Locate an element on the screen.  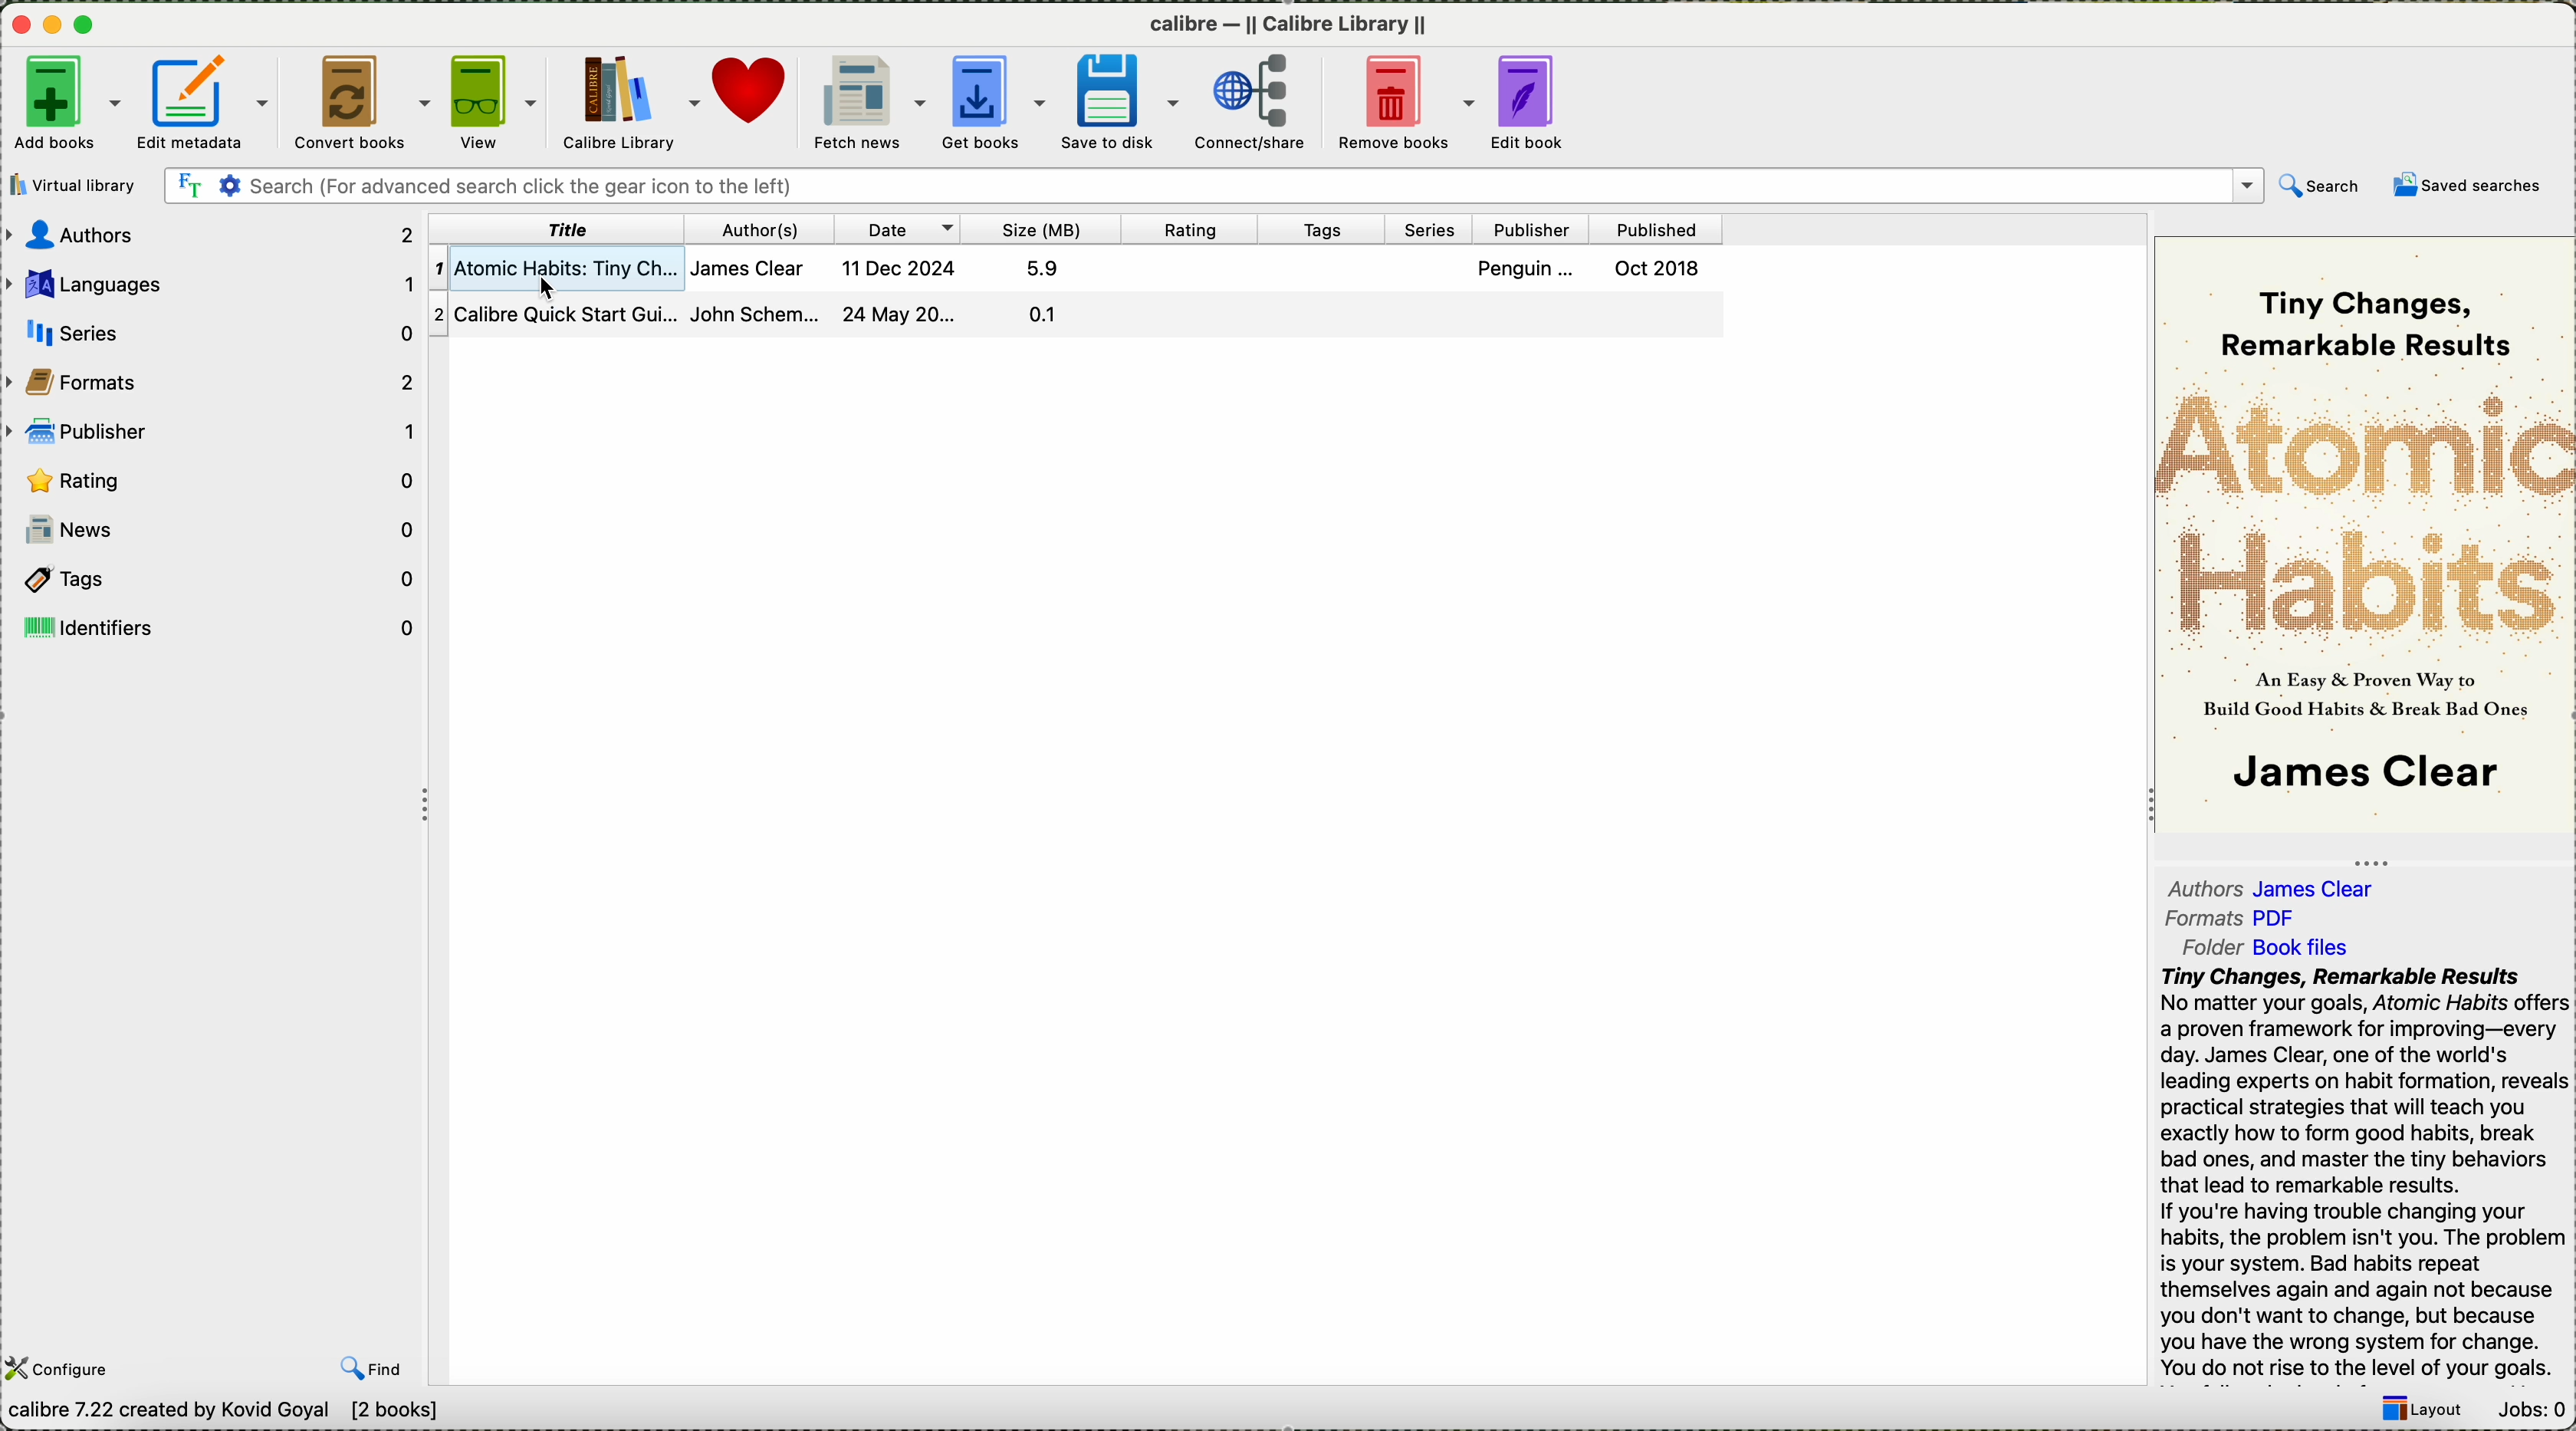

==

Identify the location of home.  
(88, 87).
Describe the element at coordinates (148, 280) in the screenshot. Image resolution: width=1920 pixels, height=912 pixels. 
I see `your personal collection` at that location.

INSTRUCTION: Repeat word for word everything in the records from the line containing "Describe the element" down to the line containing "at that location.", including both of those lines.

WRITTEN ANSWER:
Describe the element at coordinates (148, 280) in the screenshot. Image resolution: width=1920 pixels, height=912 pixels. 
I see `your personal collection` at that location.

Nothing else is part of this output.